I’ve delivered simple, clear and easy-to-use services for 20 years, for startups, scaleups and government. I write about the nerdy bits here.


@joahua

CeBIT Australia 2005

Attended this one this afternoon – it was rather impressive, with over 600 exhibitors. I was surprised by the prevalence of open-source businesses there… that, along with VoIP, were probably the two emergent technologies this year. There were also the usual business CRM/”knowledge” drones, but they generally stuck to themselves, so that was okay.

Aside from that, various content management systems were out in force – including one or two that apparently haven’t caught onto the semantic web yet. Most notably, one was demoing their CMS on a massive plasma screen with blatantly obvious character encoding errors everywhere (you know, characters displaying as black diamonds with question marks). I quizzed one of them about it and he basically said that it was something to do with their not demoing it on a live site. Bull.

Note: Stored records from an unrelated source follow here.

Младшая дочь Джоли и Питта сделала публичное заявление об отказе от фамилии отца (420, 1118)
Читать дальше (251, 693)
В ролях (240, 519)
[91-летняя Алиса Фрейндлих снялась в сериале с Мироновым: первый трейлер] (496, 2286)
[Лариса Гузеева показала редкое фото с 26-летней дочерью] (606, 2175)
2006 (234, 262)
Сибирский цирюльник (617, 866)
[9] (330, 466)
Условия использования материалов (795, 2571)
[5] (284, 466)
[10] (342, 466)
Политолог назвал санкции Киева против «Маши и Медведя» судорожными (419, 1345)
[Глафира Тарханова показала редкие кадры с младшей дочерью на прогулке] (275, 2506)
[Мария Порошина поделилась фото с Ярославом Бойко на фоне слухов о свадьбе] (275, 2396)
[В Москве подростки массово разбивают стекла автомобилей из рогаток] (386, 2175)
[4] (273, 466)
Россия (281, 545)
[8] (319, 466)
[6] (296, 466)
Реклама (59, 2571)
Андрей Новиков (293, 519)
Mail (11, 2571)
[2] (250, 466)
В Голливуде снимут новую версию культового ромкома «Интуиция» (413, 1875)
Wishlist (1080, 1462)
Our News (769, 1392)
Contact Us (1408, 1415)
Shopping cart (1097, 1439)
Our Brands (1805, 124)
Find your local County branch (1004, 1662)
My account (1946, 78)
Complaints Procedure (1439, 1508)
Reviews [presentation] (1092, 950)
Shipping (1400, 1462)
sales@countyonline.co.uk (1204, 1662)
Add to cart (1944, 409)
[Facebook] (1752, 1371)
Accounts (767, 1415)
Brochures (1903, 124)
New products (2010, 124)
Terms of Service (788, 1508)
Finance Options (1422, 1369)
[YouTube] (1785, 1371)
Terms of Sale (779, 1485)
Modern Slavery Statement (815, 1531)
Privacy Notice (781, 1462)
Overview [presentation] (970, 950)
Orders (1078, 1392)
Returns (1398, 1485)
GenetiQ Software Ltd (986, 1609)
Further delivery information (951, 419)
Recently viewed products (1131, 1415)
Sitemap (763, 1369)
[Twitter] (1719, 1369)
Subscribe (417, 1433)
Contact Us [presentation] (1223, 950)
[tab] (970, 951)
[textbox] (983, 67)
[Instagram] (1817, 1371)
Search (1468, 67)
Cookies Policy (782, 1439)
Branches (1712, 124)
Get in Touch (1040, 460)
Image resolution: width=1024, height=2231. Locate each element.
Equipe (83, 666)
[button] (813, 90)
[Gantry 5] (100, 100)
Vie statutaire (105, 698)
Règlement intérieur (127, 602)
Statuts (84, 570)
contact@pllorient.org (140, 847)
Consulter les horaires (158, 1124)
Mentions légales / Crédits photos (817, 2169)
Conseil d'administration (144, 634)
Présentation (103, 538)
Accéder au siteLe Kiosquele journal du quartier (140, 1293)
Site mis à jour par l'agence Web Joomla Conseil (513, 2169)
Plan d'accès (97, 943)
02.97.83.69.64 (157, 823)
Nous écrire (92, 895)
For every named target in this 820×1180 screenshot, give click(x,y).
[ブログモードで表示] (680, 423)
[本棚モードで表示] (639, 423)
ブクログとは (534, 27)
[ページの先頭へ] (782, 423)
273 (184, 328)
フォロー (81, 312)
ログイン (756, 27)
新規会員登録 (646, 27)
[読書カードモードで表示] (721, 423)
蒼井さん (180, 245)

If you can’t get that sort of stuff right at a trade show, when you’re trying to sell products, what are the chances of actually being able to deliver?

Another provider, Netcat.biz, seemed to have the right idea in terms of sematics at least in their presentation at CeBIT, but a quick check of their own website reveals a lack of a DOCTYPE, despite their use of CSS for presentation and a not-too-horrible (or relatively easy to patch up) markup situation.

There’s still clearly a market for truly accessible content management, although I doubt many business customers would actually know the difference. Unfortunately, that’s the reality of it, and possibly why neither of these two companies (there were other CMS exhibitors, but those two stood out as most ‘impressive’, regardless as to the quality of their solution) have bothered to develop such a product.

Sigh.

Whilst I’m on a bit of a rant, the exhibition had a blatantly sexist culture happening. ATI and Sapphire were probably the worst offenders, employing lycra bodysuits to attract attention, but they were by no means the only ones. Short skirts were the norm for many female salespeople at the event – one has to wonder when the IT industry is going to grow up.

In all, however, the event was impressive – signage and event displays were wonderfully over-the-top, exhibitors, for the most part, knew what they were talking about, and free coffee abounded!